Lokelma Powder, For Suspension
FDA Label NDC 50090-6502

LOKELMA is indicated for the treatment of hyperkalemia in adults.

Limitation of Use

LOKELMA should not be used as an emergency treatment for life-threatening hyperkalemia because of its delayed onset of action [see Clinical Pharmacology (12.2) and Clinical Studies (14)].

For initial treatment of hyperkalemia, the recommended dose of LOKELMA is 10 g administered three times a day for up to 48 hours. Administer LOKELMA orally as a suspension in water [see Dosage and Administration (2.3)].

For continued treatment, the recommended dose is 10 g once daily. Monitor serum potassium and adjust the dose of LOKELMA based on the serum potassium level and desired target range. During maintenance treatment, up-titrate based on the serum potassium level at intervals of 1-week or longer and in increments of 5 g. Decrease the dose of LOKELMA or discontinue if the serum potassium is below the desired target range. The recommended maintenance dose range is from 5 g every other day to 15 g daily.

For patients on chronic hemodialysis, administer LOKELMA only on non-dialysis days.

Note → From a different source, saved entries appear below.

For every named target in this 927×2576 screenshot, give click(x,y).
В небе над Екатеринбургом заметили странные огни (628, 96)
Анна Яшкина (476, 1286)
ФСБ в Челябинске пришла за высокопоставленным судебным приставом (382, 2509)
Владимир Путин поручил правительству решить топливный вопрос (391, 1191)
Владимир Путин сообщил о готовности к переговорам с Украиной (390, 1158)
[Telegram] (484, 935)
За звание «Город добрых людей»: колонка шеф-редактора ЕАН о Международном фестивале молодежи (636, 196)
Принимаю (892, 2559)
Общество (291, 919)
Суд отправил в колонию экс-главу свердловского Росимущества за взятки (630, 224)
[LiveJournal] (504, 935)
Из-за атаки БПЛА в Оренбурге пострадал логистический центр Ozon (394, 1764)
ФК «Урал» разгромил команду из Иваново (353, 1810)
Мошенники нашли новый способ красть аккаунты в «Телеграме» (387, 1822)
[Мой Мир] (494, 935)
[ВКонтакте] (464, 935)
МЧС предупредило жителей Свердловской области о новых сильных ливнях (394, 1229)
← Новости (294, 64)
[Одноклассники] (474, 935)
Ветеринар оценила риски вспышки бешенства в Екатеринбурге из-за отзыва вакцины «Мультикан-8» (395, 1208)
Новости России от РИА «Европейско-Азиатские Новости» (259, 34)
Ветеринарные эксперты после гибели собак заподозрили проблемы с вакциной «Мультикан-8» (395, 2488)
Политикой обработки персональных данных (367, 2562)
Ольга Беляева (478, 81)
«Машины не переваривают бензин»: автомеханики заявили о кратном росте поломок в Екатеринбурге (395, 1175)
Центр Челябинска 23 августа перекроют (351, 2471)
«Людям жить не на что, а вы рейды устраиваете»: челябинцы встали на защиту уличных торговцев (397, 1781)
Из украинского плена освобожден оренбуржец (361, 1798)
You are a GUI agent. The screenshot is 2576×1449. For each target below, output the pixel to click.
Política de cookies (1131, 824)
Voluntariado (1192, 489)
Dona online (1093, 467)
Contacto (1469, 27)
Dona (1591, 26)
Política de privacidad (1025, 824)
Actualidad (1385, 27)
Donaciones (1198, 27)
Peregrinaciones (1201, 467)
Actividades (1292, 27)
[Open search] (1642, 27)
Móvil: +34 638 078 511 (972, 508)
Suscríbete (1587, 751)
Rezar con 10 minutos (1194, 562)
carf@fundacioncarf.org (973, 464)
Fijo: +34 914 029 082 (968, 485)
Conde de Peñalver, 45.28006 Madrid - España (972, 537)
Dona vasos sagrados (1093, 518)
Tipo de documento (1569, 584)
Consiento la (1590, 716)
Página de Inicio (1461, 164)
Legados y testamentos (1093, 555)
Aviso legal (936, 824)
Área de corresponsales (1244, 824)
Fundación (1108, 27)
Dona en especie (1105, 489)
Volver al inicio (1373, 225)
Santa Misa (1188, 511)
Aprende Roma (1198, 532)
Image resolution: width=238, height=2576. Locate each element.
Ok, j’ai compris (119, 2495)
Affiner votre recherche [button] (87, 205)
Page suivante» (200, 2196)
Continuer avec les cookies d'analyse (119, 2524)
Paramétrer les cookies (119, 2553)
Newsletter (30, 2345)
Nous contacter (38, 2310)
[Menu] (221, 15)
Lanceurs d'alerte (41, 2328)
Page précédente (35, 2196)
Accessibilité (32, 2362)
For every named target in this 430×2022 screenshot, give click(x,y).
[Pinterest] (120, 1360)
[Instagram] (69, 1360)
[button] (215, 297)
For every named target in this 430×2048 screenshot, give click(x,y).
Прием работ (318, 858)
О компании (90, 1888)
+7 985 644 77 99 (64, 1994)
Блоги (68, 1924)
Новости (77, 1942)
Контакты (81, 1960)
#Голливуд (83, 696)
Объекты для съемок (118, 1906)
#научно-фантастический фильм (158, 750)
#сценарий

The recommended starting dose is 5 g once daily on non-dialysis days. Consider a starting dose of 10 g once daily on non-dialysis days in patients with serum potassium greater than 6.5 mEq/L. Monitor serum potassium and adjust the dose of LOKELMA based on the pre-dialysis serum potassium value after the long inter-dialytic interval and desired target range.

During initiation and after a dose adjustment, assess serum potassium after one week. The recommended maintenance dose range is from 5 g to 15 g once daily, on non-dialysis days.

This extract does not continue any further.